RealTime IT News

Japanese E-Commerce Consultancy Business is Good--in America

The largest Japanese e-commerce consultancy business is not to be found in Japan but in the United States--Portland, Oregon to be exact.

TKAI, Inc. has experienced strong demand for its services and undergone fantastic growth in its seven year existence.

"Our revenues will be up 250% this year and our net earnings will increase more than twentyfold," said Tim Clark, President of TKAI, Inc. "We've been profitable since startup, but our net earnings were quite small initially."

Services offered by TKAI include strategic consulting, online marketing and custom and syndicated research, as well as consulting assignments from startups and other consultancies, involving strategic planning and competitive intelligence research.

"This is extremely interesting work but it's all highly confidential," added Clark. "Early next year we should be able to share more about what TKAI, Inc. is doing in these areas. But increasingly we are becoming a Japan-specific consultancy for a variety of projects that relate to the online world in more diverse ways."

"For example, last month we were asked whether we could produce Japanese language packaging for a series of new modems and ISDN routers with Japan specs being manufactured by a U.S. company," he said. "You can see the new packages at Comdex in Las Vegas next month."

Companies that have sought out TKAI's expertise or are continuing to do so reflect a mixture of those names now commonly found online. Businesses such as Amazon.com, Cyberian Outpost, Duty free shoppers, JCPenny, Neiman Marcus, United Media (snoopy.com, dilbert.com), or telecom and high-tech firms including British Telecom, Nokia, Nynex and Zoom Telephonics. In the unlimited potential that is the Internet/e-commerce market in Japan, all have similar opportunistic goals.

"Often they want to leverage existing assets overseas or are considering new services specifically designed for Japan," Clark noted. "In some cases they want to understand how Internet usage in Japan intersects with a core service--for example, cellular telephone usage. In others they want to use online techniques to perform research more quickly and cost effectively than they could using traditional methods. In these cases they are often trying to understand how Internet usage overlaps with the purchase of traditional products or services--perhaps how the Internet can be leveraged to conduct PR or marketing efforts."

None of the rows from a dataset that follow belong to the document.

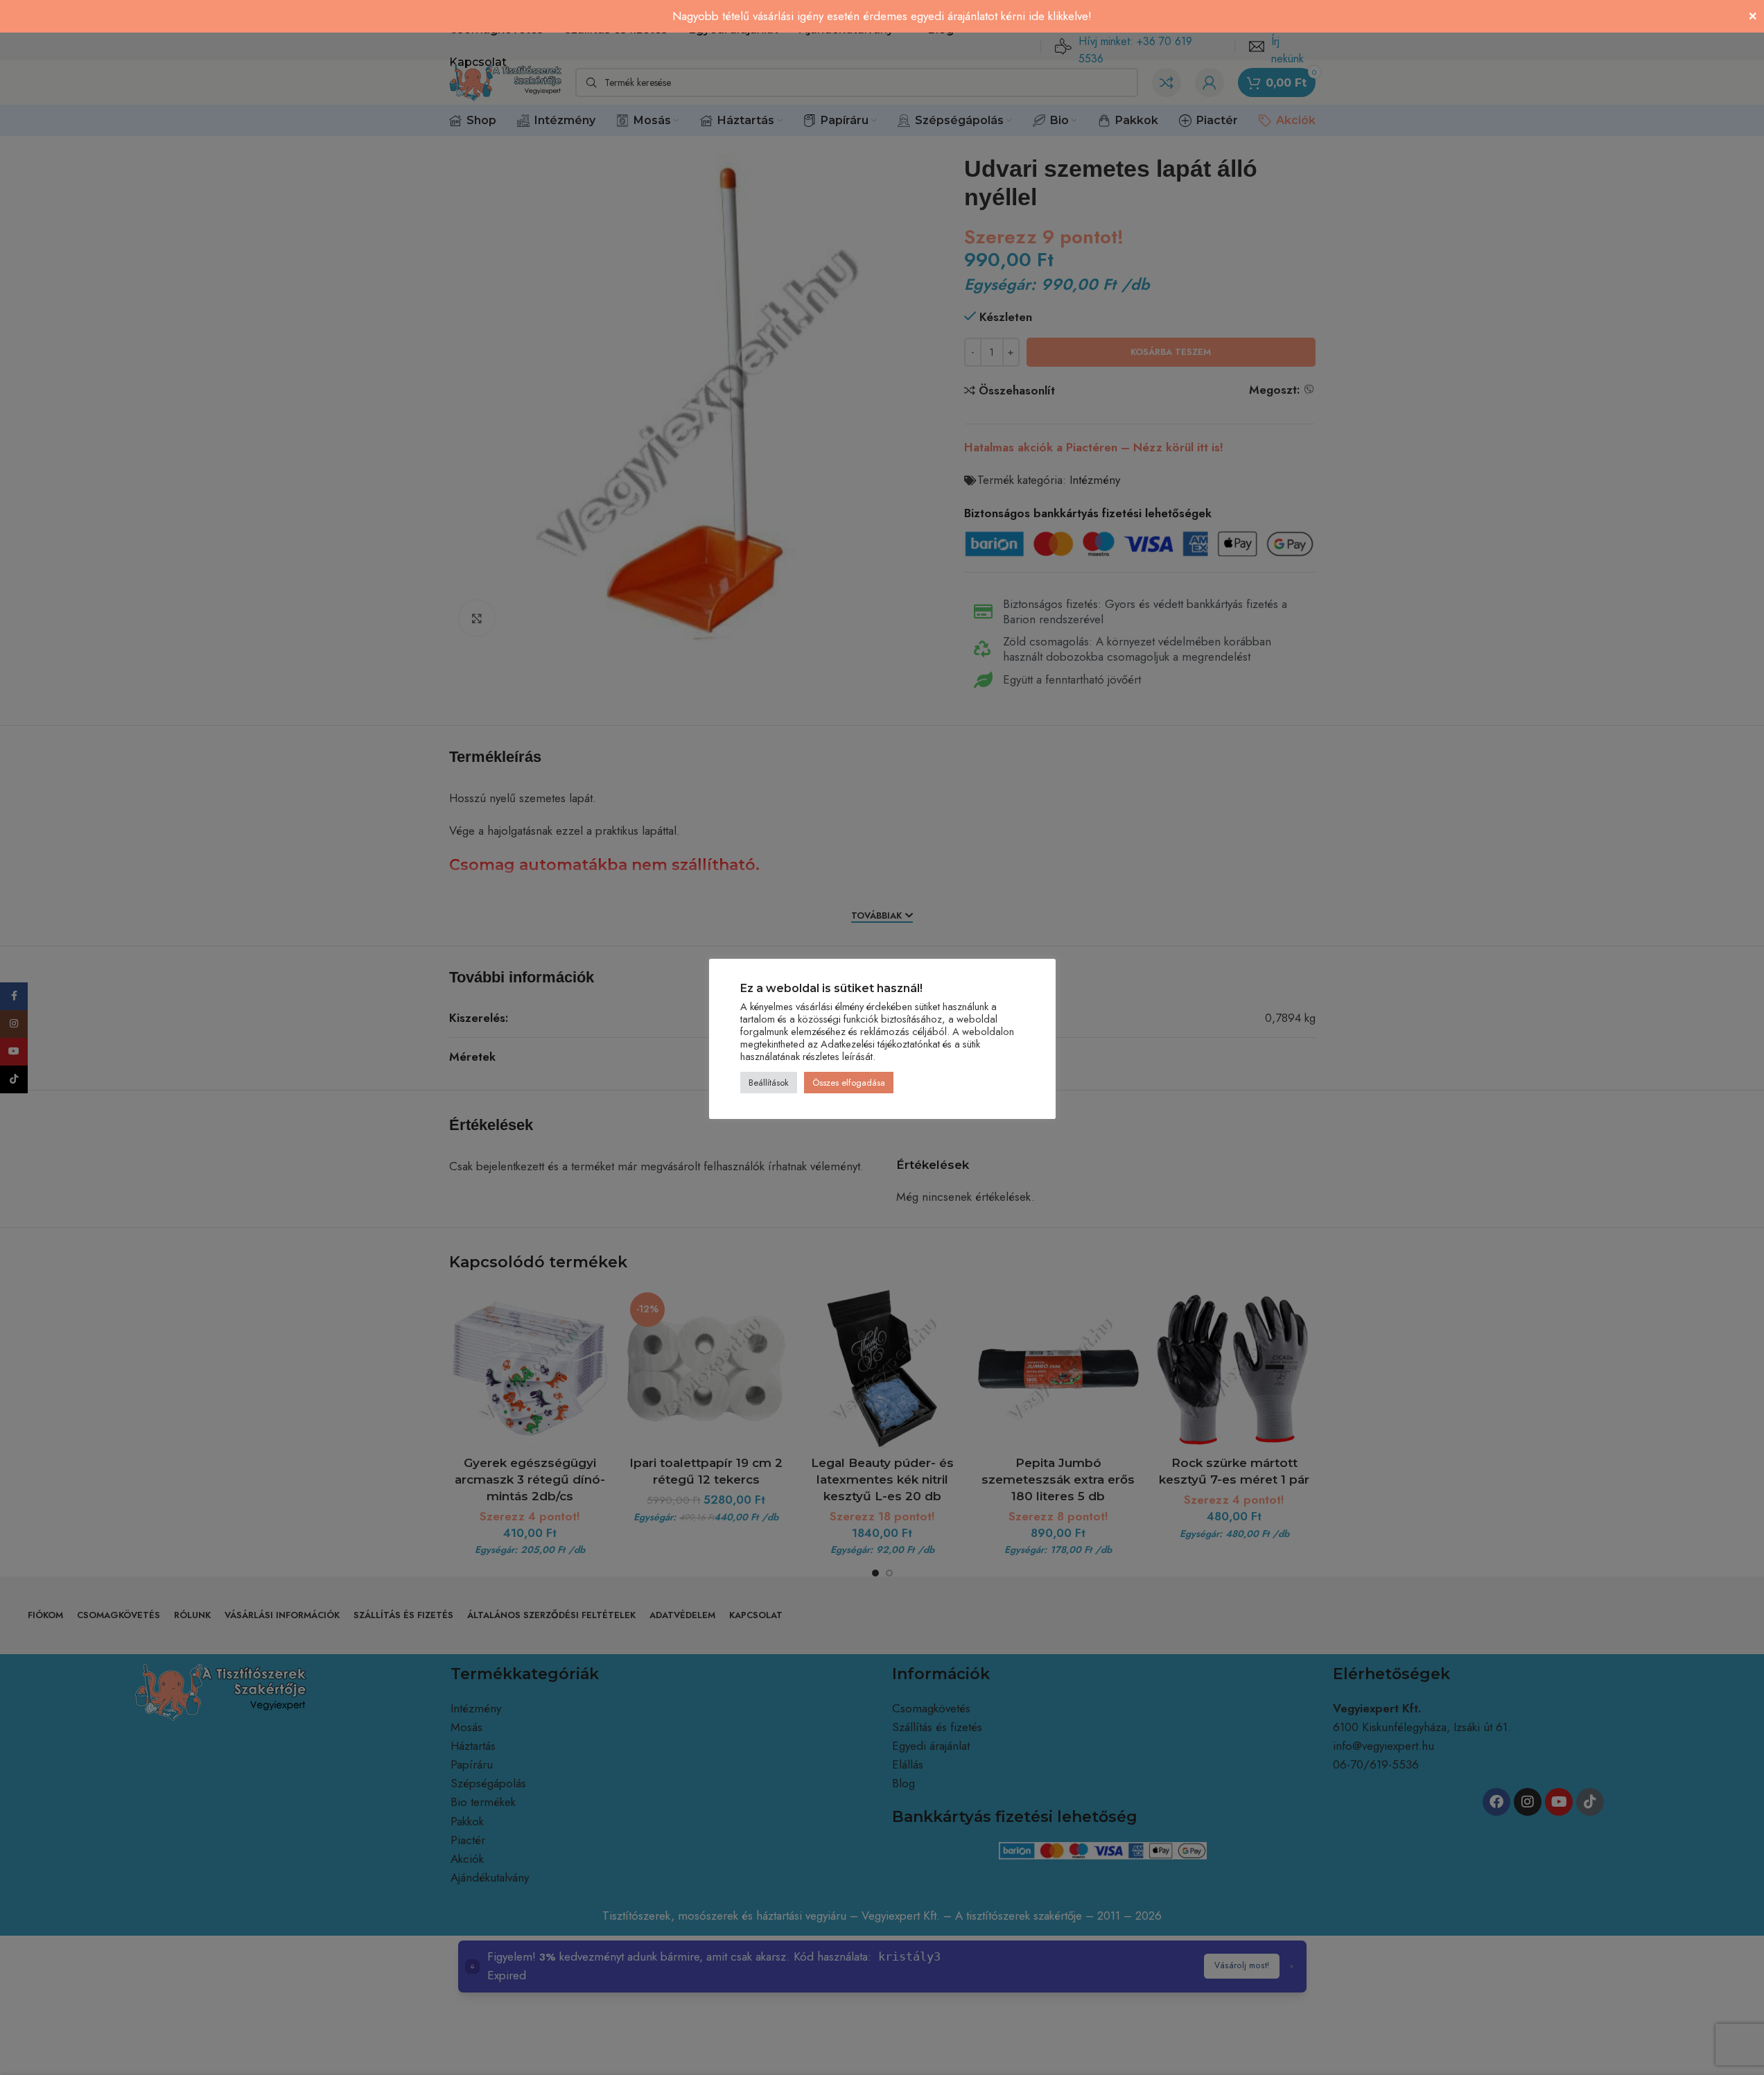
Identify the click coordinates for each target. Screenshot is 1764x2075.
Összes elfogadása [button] (848, 1082)
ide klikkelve (1058, 16)
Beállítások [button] (769, 1082)
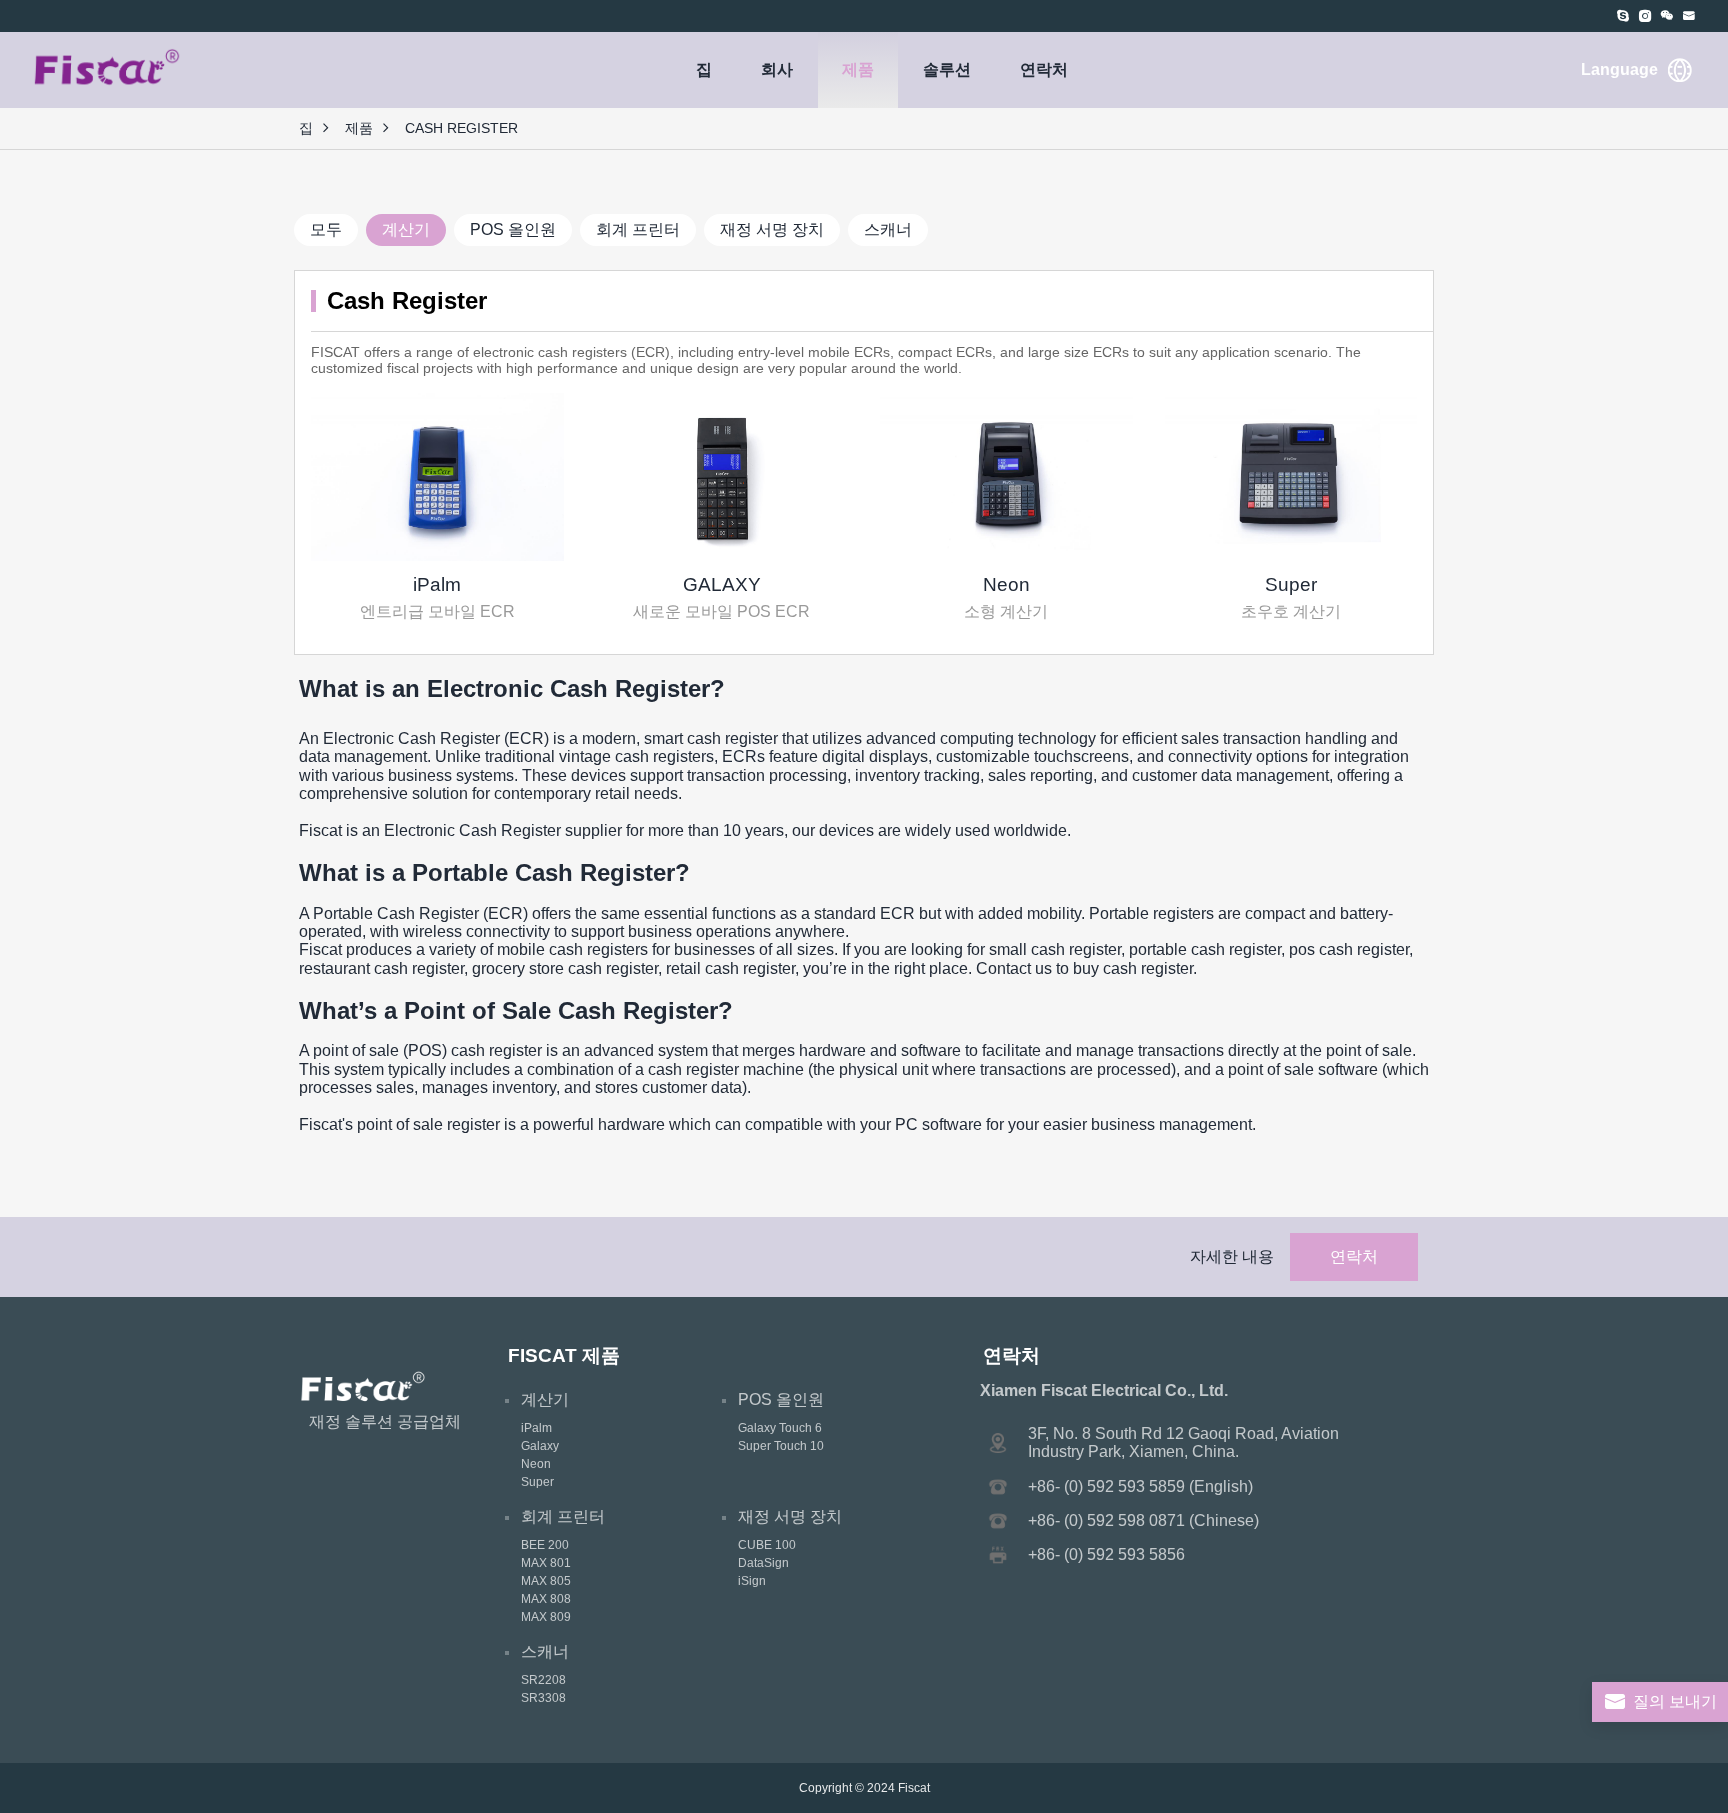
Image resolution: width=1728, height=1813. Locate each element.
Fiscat (914, 1788)
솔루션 (947, 69)
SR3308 (543, 1698)
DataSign (763, 1563)
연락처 (1044, 69)
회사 (777, 69)
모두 (326, 229)
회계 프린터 (638, 229)
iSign (752, 1581)
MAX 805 (546, 1581)
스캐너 (888, 229)
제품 (858, 69)
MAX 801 (546, 1563)
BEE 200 (545, 1545)
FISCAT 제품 (564, 1355)
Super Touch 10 (781, 1446)
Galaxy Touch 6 (780, 1428)
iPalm (437, 584)
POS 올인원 (513, 229)
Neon (1006, 584)
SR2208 (543, 1680)
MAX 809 (546, 1617)
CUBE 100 (767, 1545)
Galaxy (540, 1446)
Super (1291, 584)
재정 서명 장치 (772, 229)
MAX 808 (546, 1599)
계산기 (406, 229)
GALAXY (722, 584)
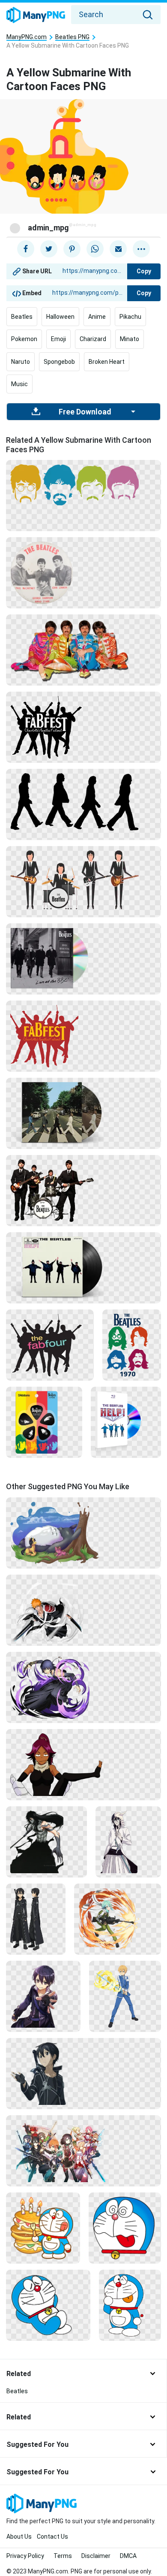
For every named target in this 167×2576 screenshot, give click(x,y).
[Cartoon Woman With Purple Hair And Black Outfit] (83, 1764)
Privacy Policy (25, 2555)
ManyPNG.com (26, 37)
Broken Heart (107, 361)
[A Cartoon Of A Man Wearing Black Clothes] (35, 1918)
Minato (129, 339)
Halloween (60, 316)
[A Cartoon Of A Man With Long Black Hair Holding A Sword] (46, 1841)
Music (19, 384)
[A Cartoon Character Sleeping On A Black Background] (48, 2304)
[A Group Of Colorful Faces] (132, 1344)
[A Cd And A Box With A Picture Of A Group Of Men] (126, 1421)
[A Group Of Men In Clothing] (83, 649)
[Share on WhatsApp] (95, 248)
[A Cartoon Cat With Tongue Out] (125, 2227)
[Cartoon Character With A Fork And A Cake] (43, 2227)
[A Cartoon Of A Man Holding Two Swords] (83, 1609)
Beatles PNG (72, 37)
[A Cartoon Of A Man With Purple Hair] (43, 1995)
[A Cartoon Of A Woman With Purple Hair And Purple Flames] (83, 1687)
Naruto (20, 361)
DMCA (128, 2555)
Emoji (58, 339)
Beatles (22, 316)
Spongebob (59, 361)
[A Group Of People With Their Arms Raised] (83, 1035)
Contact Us (52, 2536)
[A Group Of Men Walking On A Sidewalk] (83, 958)
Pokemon (24, 339)
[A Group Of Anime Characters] (83, 2150)
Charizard (93, 339)
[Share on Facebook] (25, 248)
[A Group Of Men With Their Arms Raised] (83, 1267)
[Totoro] (83, 1532)
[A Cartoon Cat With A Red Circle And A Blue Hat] (130, 2304)
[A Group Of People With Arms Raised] (49, 1344)
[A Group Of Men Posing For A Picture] (83, 572)
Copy (144, 271)
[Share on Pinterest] (72, 248)
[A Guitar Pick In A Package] (44, 1421)
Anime (97, 316)
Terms (63, 2555)
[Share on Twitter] (48, 248)
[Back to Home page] (35, 15)
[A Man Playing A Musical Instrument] (83, 879)
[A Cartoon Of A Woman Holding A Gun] (117, 1918)
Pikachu (130, 316)
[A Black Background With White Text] (83, 726)
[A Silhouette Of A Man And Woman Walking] (83, 801)
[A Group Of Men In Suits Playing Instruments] (83, 1190)
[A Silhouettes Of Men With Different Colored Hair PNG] (83, 484)
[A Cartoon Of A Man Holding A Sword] (125, 1995)
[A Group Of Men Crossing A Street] (83, 1113)
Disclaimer (95, 2555)
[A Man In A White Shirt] (128, 1841)
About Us (19, 2536)
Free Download (85, 412)
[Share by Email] (118, 248)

Although to many it might seem like a hindrance to cover the Japanese e-commerce market from Portland, Oregon, TKAI, Inc. has established many working relationships with various media outlets and partners/vendors Yahoo! Japan, Nikkei, Asahi.com, Acara, and BIGlobe among others.

"First, our cost base is 20-40% what it would be in Tokyo, yet we have exactly the same access to the Japanese Internet that we would have if we were physically located in Japan," said Clark. "Second, we are able to adopt the offshore perspective that many clients need. Third, we can easily talk to both clients and partners/vendors in Japan during business hours. Finally, we're located between Silicon Valley and Seattle and can easily visit our clients in person at low cost."

And while the debate continues on the perceived strengths and weaknesses of the Japanese market, Clark is ultimately upbeat.

"Hundreds of thousands of Web users in Japan have successfully purchased online from U.S. companies such as Amazon.com, Cyberian Outpost, and CDnow, and used their Visa or other credit cards to dollar-settle transactions using servers located in the U.S. So this issue has not been a showstopper for the offshore applications that are spearheading international e-commerce in the business-to-consumer sector. But financial settlement is much more expensive within Japan, so it becomes a challenging issue when you start looking at in-country operations."